▶ _Dataset entries_
####

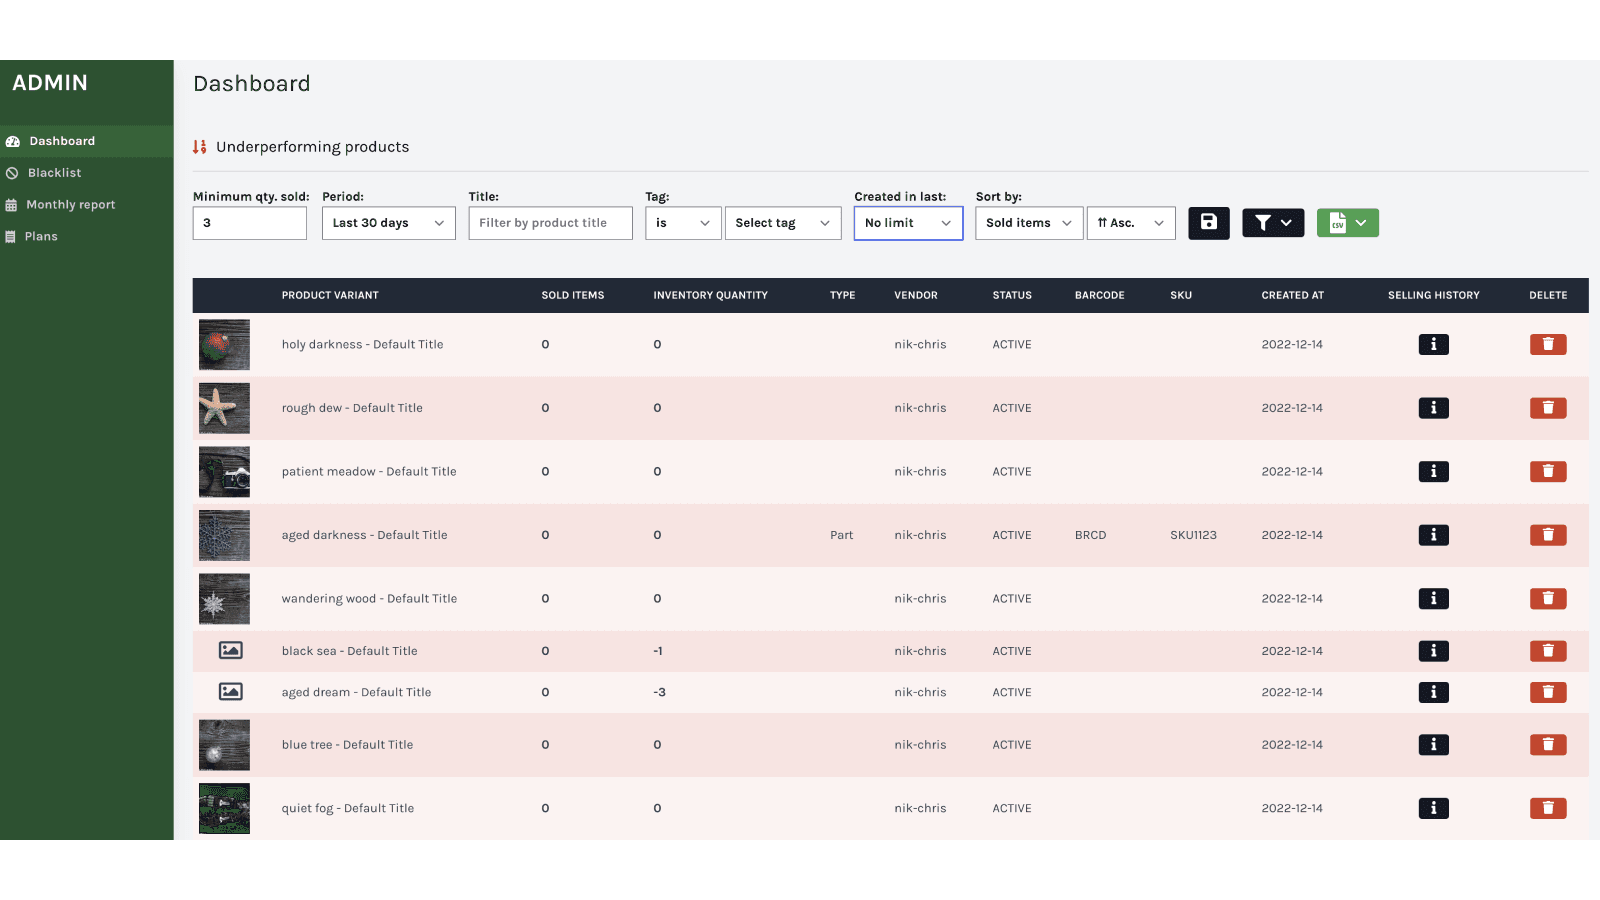Expand the CSV export chevron
1600x900 pixels.
click(x=1362, y=223)
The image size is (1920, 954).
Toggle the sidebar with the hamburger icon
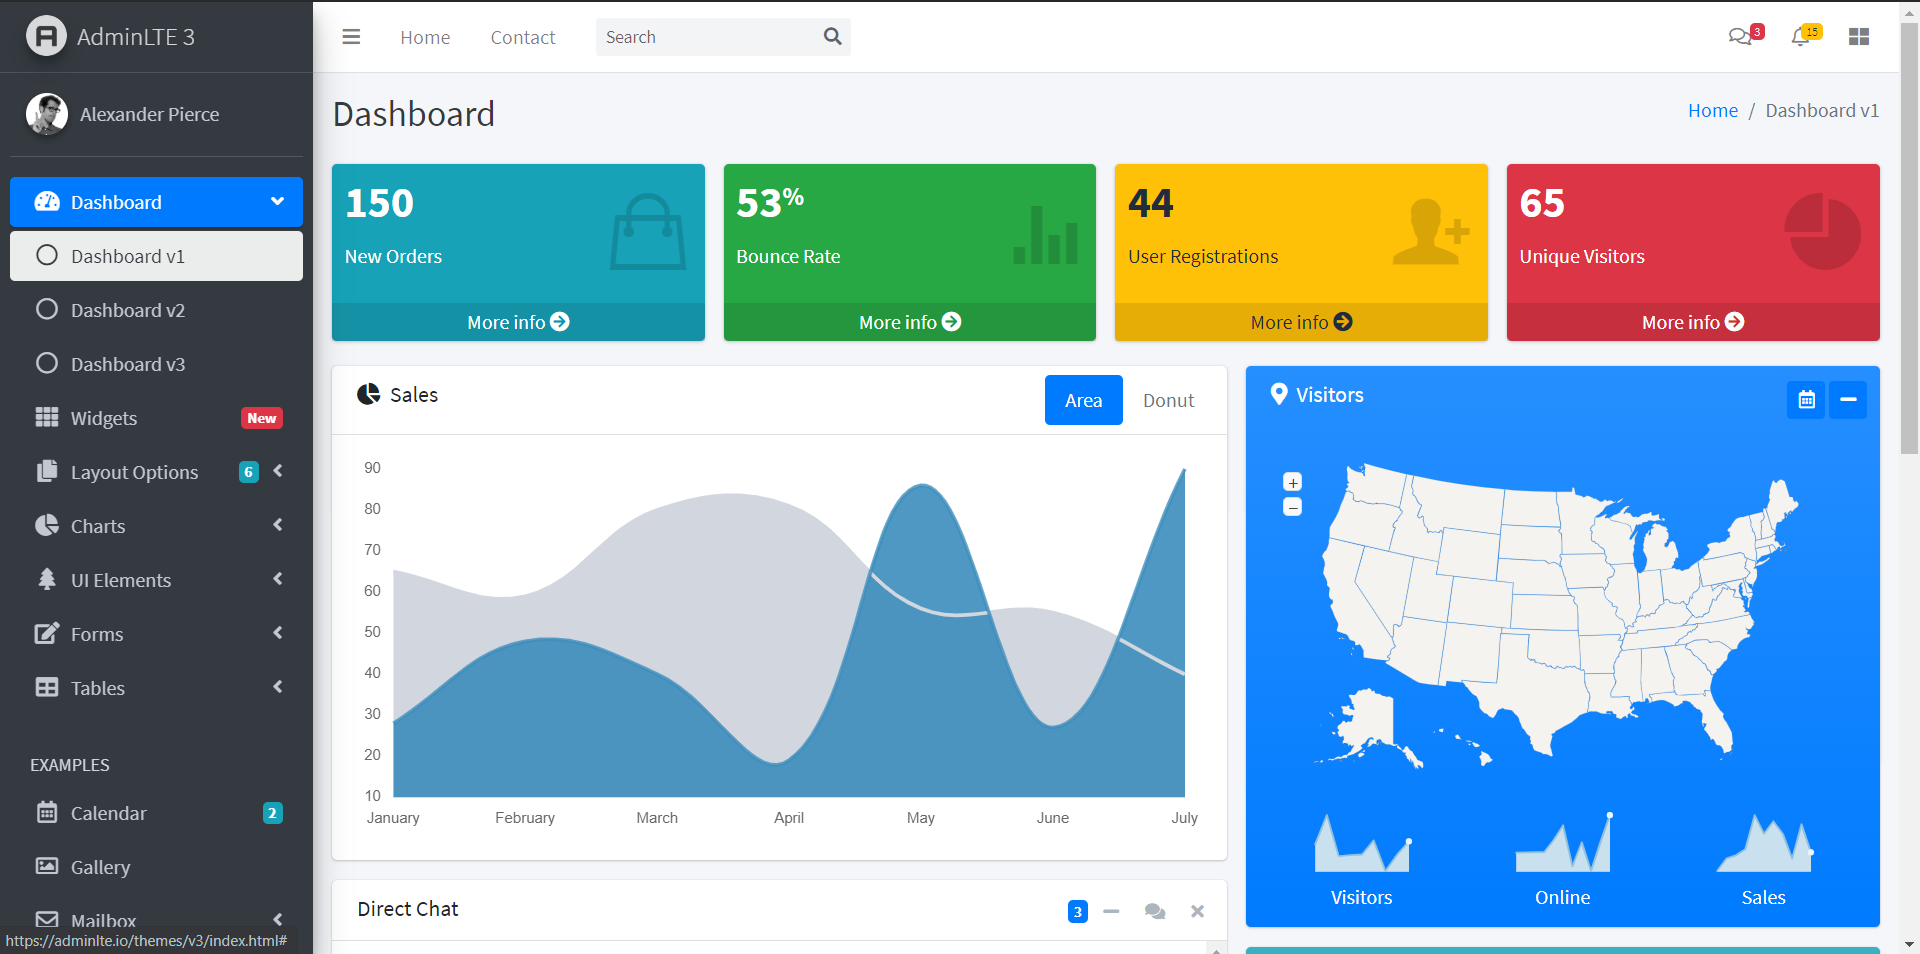click(x=351, y=36)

####

▶ _Aim of the task_
Drop the pictures, then transcribe the lines from the one containing "The image size is (1920, 954)." to the end of the data above, exactly and nothing more.

▶ _Answer space_
The image size is (1920, 954).
Toggle the sidebar with the hamburger icon
click(x=351, y=36)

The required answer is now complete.